We report at our knowledge the first case of a child affected by LAD-1, who experienced during her disease course a multi-bacterial and fungal EG lesion caused by fusarium solani. Despite targeted antibiotics and anti-fungi therapy, the lesion extended for as long as 18 months and only massive granulocytes pockets transfusions in association with G-CSF had the capacity to cure this lesion.
We propose that granulocytes pockets transfusions will be beneficial to heal EG especially in severely immunocompromised patients.
Leukocyte adhesion deficiency I (LAD I) is an autosomal recessive disorder characterized by defect in CD18 expression on neutrophils, leading to leucocytosis with high numbers of circulating neutrophils and an accumulation of abnormally low number of neutrophils at sites of infection. Recurrent bacterial and fungal infections count among clinical complications of such disorder . Nonetheless, ecthyma gangrenosum (EG) which represents a cutaneous infection mainly associated with pseudomonal sepsis in immunocompromised patient suffering extreme neutropenia [2,3], was never reported in the setting of LAD I.
We report a case of a child affected by LAD-1, who experienced a fusarium solani EG lesion. The lesion extended for as long as 18 months and only massive granulocytes pockets transfusions in association with G-CSF had the capacity to cure this lesion.
A 9 years old girl affected by LAD-1 developed after a fall an abscess on her knee. Cultures taken from the lesion revealed a Pseudomonas aeruginosa infection. She was treated with amikacine 400 mg/day and imipenem 400 × 2 mg/day for three weeks and local disinfection. Lesion cultures performed one month later were negative. As all patients affected by such immunodeficiency, she was constantly under prophylactic treatment [25 mg/Kg/2 days (sulfamethoxazole + trimetoprime) and 10 mg/Kg/day Itraconazole].

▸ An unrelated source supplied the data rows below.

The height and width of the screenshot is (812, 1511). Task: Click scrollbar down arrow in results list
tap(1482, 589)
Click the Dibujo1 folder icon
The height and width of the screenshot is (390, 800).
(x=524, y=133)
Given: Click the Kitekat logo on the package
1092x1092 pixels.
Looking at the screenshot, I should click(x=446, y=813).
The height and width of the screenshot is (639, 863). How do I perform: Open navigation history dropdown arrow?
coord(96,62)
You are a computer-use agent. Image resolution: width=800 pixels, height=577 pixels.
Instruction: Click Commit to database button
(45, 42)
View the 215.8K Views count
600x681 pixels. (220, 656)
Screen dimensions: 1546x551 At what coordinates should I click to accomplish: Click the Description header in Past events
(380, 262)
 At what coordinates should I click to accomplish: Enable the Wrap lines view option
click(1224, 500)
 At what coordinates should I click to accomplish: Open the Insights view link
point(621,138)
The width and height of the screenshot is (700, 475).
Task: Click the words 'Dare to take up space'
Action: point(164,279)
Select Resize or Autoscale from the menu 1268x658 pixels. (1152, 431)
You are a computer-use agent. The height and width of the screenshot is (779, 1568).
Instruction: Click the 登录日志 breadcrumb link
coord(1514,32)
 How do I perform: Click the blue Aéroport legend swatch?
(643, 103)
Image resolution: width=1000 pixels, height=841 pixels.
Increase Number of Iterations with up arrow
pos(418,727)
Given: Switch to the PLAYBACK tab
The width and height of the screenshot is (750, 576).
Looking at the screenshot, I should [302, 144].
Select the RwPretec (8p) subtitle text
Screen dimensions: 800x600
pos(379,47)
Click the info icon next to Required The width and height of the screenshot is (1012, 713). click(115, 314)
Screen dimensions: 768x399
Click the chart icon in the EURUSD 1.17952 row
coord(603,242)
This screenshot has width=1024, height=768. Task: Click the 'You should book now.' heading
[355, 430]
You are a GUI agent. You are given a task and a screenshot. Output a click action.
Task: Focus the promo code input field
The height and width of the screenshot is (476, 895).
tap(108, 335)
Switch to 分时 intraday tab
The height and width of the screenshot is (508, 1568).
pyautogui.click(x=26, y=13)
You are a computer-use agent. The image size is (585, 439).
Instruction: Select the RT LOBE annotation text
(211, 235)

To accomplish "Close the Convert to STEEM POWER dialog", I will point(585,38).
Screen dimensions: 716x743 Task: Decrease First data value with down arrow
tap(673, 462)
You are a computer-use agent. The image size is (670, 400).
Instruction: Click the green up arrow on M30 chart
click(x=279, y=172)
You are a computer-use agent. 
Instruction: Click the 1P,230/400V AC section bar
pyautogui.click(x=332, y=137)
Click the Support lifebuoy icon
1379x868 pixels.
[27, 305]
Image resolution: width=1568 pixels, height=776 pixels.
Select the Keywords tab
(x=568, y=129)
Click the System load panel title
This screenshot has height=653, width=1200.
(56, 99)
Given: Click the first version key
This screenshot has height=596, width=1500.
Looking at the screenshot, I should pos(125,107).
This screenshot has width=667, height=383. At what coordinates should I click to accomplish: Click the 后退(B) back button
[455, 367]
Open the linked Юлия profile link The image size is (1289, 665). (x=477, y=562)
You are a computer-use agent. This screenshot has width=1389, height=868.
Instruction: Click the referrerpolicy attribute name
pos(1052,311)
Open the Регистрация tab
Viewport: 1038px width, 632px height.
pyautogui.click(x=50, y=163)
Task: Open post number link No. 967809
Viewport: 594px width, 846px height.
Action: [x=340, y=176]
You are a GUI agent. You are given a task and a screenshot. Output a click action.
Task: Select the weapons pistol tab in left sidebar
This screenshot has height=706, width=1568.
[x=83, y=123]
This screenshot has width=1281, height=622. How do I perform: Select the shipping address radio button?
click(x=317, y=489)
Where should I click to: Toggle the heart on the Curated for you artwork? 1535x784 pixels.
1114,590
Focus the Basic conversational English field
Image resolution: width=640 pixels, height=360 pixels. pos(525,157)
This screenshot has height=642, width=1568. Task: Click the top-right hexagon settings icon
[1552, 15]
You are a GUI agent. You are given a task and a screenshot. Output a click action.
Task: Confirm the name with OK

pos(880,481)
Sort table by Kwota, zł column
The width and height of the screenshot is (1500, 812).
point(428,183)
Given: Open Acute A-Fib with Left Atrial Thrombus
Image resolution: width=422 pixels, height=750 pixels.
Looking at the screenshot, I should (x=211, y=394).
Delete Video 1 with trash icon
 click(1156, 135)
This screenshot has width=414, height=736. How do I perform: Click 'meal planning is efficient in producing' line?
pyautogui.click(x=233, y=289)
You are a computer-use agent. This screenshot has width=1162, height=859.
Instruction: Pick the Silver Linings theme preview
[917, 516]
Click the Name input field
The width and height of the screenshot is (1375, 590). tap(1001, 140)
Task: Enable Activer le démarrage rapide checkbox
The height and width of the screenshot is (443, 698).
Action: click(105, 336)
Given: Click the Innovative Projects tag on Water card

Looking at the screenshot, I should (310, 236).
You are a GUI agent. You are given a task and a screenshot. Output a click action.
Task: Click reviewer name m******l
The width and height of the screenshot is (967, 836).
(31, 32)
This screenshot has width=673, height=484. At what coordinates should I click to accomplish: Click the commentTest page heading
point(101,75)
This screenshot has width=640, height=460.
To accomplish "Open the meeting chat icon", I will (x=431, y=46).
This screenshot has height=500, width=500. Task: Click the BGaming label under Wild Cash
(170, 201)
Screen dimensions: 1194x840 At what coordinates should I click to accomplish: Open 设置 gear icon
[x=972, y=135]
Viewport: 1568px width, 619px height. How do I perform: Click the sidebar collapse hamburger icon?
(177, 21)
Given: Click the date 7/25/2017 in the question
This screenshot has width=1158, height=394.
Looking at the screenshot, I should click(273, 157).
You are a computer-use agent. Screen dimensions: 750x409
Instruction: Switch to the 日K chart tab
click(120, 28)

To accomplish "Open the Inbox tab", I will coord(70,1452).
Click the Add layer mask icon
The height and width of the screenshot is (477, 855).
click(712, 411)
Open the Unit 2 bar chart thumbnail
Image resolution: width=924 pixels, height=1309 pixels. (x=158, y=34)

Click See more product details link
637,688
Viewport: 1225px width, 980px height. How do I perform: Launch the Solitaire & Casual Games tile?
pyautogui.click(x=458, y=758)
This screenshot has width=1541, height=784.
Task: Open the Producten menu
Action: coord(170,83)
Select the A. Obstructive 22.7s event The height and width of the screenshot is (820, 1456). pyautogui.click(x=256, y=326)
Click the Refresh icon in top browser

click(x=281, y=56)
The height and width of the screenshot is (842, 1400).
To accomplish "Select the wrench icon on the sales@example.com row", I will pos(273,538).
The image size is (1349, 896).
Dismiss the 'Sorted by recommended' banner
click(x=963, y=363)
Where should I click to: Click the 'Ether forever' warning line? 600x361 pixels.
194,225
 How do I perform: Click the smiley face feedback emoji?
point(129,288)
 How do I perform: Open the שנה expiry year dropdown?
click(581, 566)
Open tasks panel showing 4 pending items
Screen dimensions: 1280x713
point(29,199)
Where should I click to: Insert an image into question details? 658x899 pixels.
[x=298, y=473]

Three months later, the patient was readmitted with 7 cm diameter erythematous and edematous lesion around necrotic center consistent with EG. The patient was apyretic and no pus was present. Laboratory findings were: peripheral WBC 23,000 mm3 (86% neutrophils); hemoglobin 8 g/dL. C-reactive protein was 106 mg/dL. Skin biopsies showed epidermal necrosis and ulceration with inflammatory granular cell infiltrates composed largely by lymphocytes, plasma cells, histiocytes, macrophages and rare eosinophiles. At that time, a necrotic vasculitis was confirmed but no bone lesion was found.
During 11 months and despite targeted antibiotic and anti-fungal therapy, cultures taken both from the lesion and from the blood were positive for several bacteria (especially Pseudomonas aeruginosa) and a persistent fusarium solani. While a Broviack central catheter for amphotericine B administration was installed, cultures remained positive and the lesion enlarged with none improvement (Figure (Figure1).1). X-ray radiography showed bone lesions and signs of demineralization on the upper extremity of the shinbone. Bone scan revealed a periosteal reaction and magnetic resonance imagery a medullar edema.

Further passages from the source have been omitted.